The X-ray diffraction patterns of samples synthesized at 1,000 °C, Fig. 2, are indexed as the hexagonal BaAl2O4 structure (JCPDS-17–0306), space group P6322. All diffraction peaks are sharp and well defined, confirming that the phase is highly crystalline. However, for the sol–gel-derived samples with low Eu3+ doping percentage, a low-intensity peak at 24° is observed, characteristic of the diffraction plan of the BaCO3 (JCPDS-45–1471) spurious phase (see the magnification of this region in supplementary material, Figure S2). The BaCO3 phase formation is common for compounds with high basicity cations such as Ba2+, being intermediated by CO2 coming from organic matter decomposition and/or air atmosphere, as reported for the synthesis of BaTiO3 [36, 37] or Ba2SiO4 [25]. The sol–gel route itself normally leads to particles displaying porous surface that can easily react with CO2 from atmosphere, favoring the formation of carbonate groups. Moreover, the sol–gel-derived xerogel precursor based on Si–O bonds is often reported [38,39,40] as a porous structure that can confine organic groups, making it difficult for CO2 to be released due to thermolysis, which favors the BaCO3 formation. Interestingly, it is observed a smooth peak at 24° in the XRD data reported by Chatterjee and co-workers for sol–gel-derived BaAl2O4 [15], which may be assigned to the BaCO3 phase.

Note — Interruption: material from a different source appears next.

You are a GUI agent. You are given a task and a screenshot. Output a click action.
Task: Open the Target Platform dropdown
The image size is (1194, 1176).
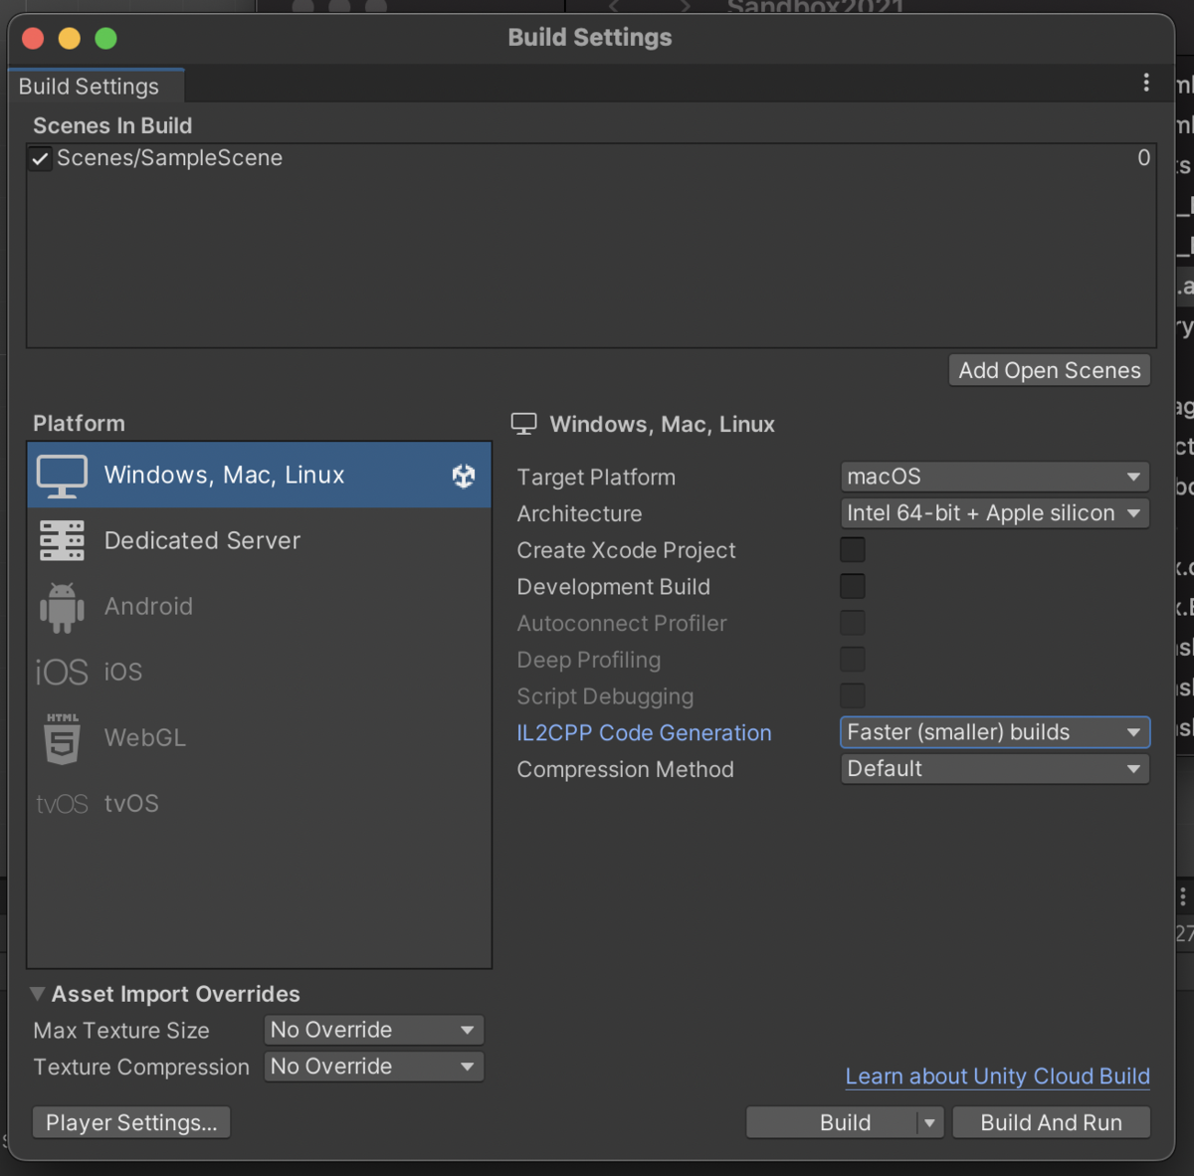click(994, 477)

In BaAl2O4, Ba2+ occupies two different sites with the same coordination number (CN = 9), Fig. 2c, but in the Ba1 site (C3 point group), the Ba–O bond distance lies within the 2.86 – 2.87 Å, while for the Ba2 site (C1 point group), the Ba–O bond distance is 2.69 Å. Moreover, the Ba1 site occurs at about three times more than the Ba2 one. On the other hand, Al3+ is inserted into four different tetrahedral sites featuring Al-O bond distances close to 1.77, 1.74, 1.72, and 1.83 Å. [9] Since Eu3+ (ionic radius of 126 pm, CN = 9) and Ba2+ (ionic radius of 161 pm) have a better ionic radii match, Eu3+ replaces Ba2+ sites in the BaAl2O4 structure according to the Hume-Rothery rules, which states that the ionic radius difference between solvent and solute ions should be close to 15% [9]. It is worth pointing out that although the ionic radii difference between Eu3+ and Ba2+ is larger than 15%, doping takes place since no Eu2O3 diffraction peaks are observed in the XRD diffractogram (considering the detection limit of 1wt.%), Fig. 2, confirming the formation of a solid solution. Interestingly, Ba2+ replacement by lanthanide(III) in inorganic matrices has already been reported, for instance, for the Ba2SiO4:Eu3+ [25] and Ba2SiO4:Tb3+ [4] systems.

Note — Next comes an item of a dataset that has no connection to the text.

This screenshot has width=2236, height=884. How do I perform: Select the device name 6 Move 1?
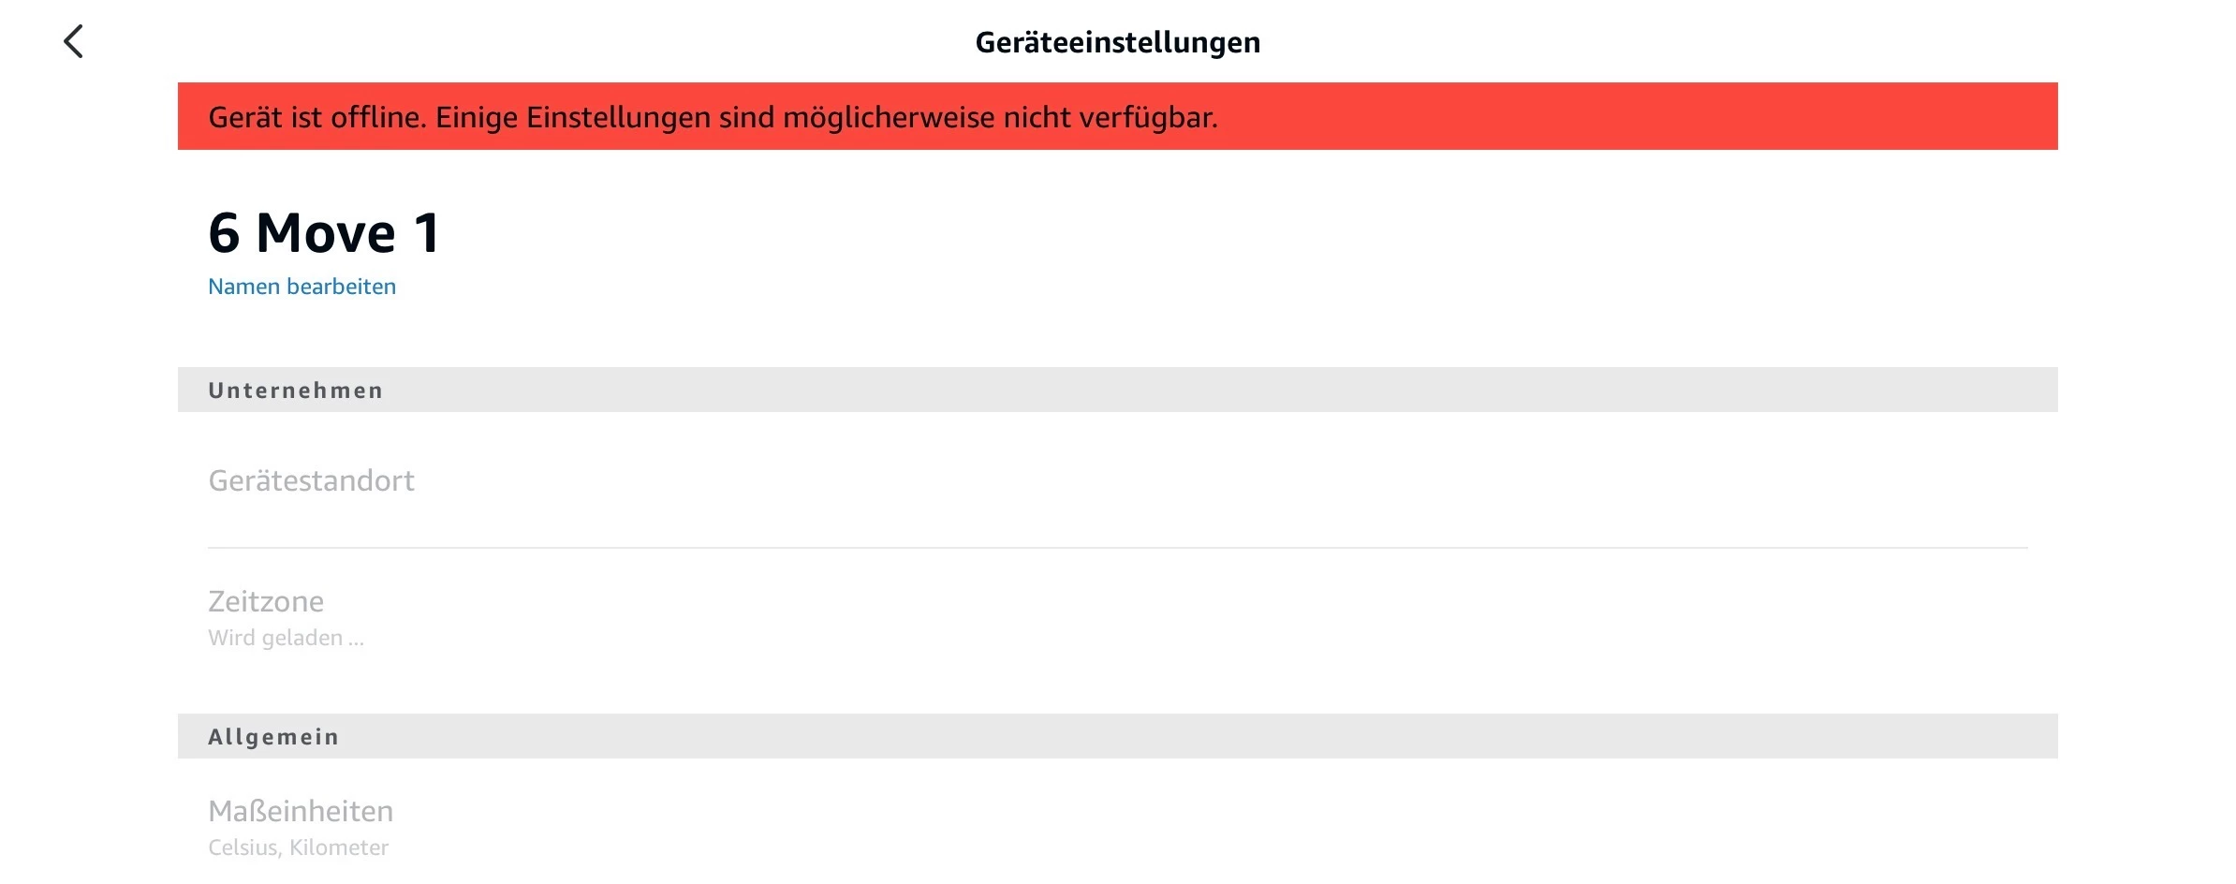324,232
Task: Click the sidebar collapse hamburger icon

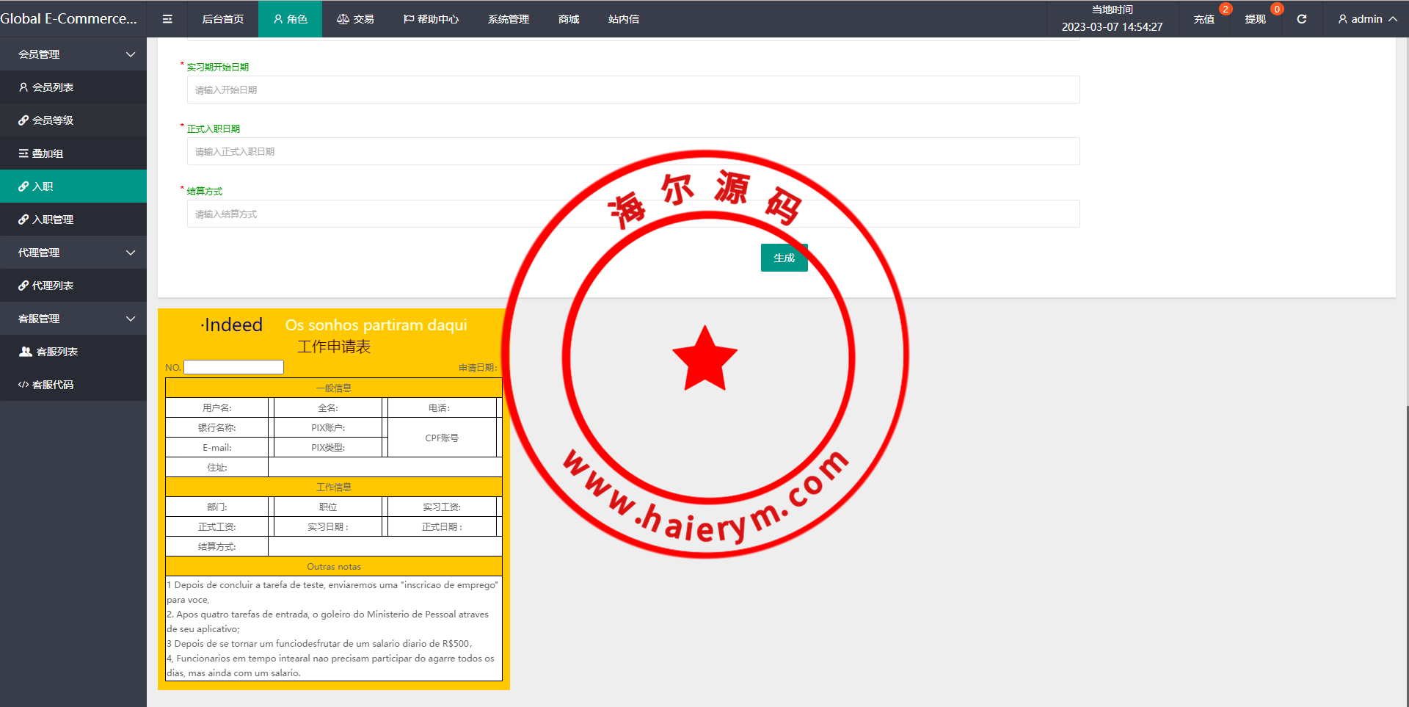Action: 167,19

From the analysis of Fig. 2, there is no shift of the diffraction peaks related to the BaAl2O4 phase in the XRD data for the Pechini-derived samples (Figure S2), suggesting that neither the doping nor the synthetic route led to significant changes in the BaAl2O4 crystalline structure. Yet, for the sol–gel-prepared ones, slight shifts of the diffraction peaks (Figure S2) may be correlated with the spurious phase that influences the BaAl2O4 lattice organization.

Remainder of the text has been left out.